Он неожиданно прекратил говорить, и вся комната замерла в тишине. Его тело повернулось ко мне, и я знала, что сейчас он меня поцелует, и мы займемся сексом. Это был тот момент... когда стоит мне чуть прильнуть к нему и ничего уже не остановить. Мое тело проигнорировало мой мозг, и я поддалась желанию.
Целовать его — это как... я даже не знаю с чем это сравнить. Это нельзя ни с чем сравнить, что я испытывала в своей жизни. Было так хорошо. Я задавалась вопросом, как можно было так превосходно целоваться. Было ли это из-за большого опыта? Или это природный дар? Важно ли это вообще?
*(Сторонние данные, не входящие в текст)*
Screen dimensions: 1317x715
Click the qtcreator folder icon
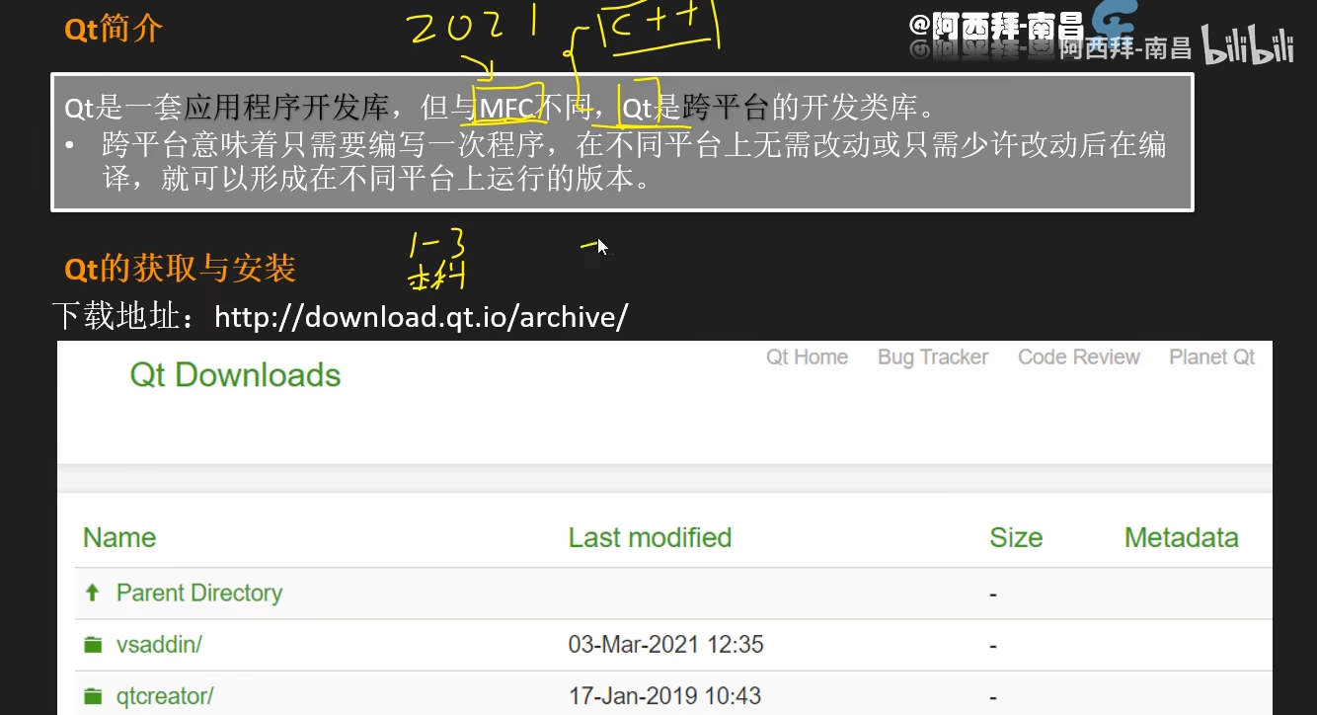click(x=93, y=696)
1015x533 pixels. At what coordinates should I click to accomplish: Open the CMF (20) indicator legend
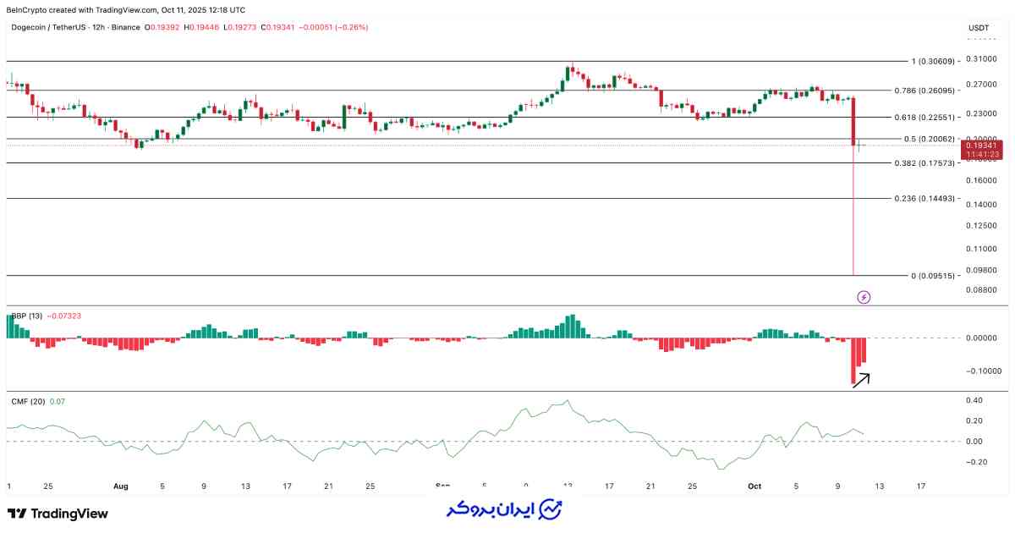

Он скользнул рукой по стороне моего лица и пальцами отбросил мои волосы за спину. Тянул мою голову к себе, как хотел, и сжигал глазами мои губы. И, когда он остановил движения рук, накинулся своими губами на мои. Это была атака не только его губ. Его язык скользнул по моему с глубокими медленными касаниями... зубы впивались в опухшие от желания губы... так эротично, будто мои губы единственная жаждущая часть на всем теле. Но затем почувствовала захват на топе и поняла, как сильно хотела его прикосновений по всему телу тоже. Разорвав поцелуй ровно на столько, чтобы сорвать топ через голову, вернулся к губам, пока руки бродили по полным грудям. Его руки нежно зажимали их, что заставляло бежать томные мурашки по обеим рукам. Я настолько утонула в его ощущениях, что едва почувствовала, как бюстгальтер слетел с меня... и холодный воздух прошелся по моим тугим соскам. Разорвав поцелуй, его губы стремительно спустились к красным горошинам на груди, и я потерялась. Взрывные фейерверки вспышками горели в моей голове.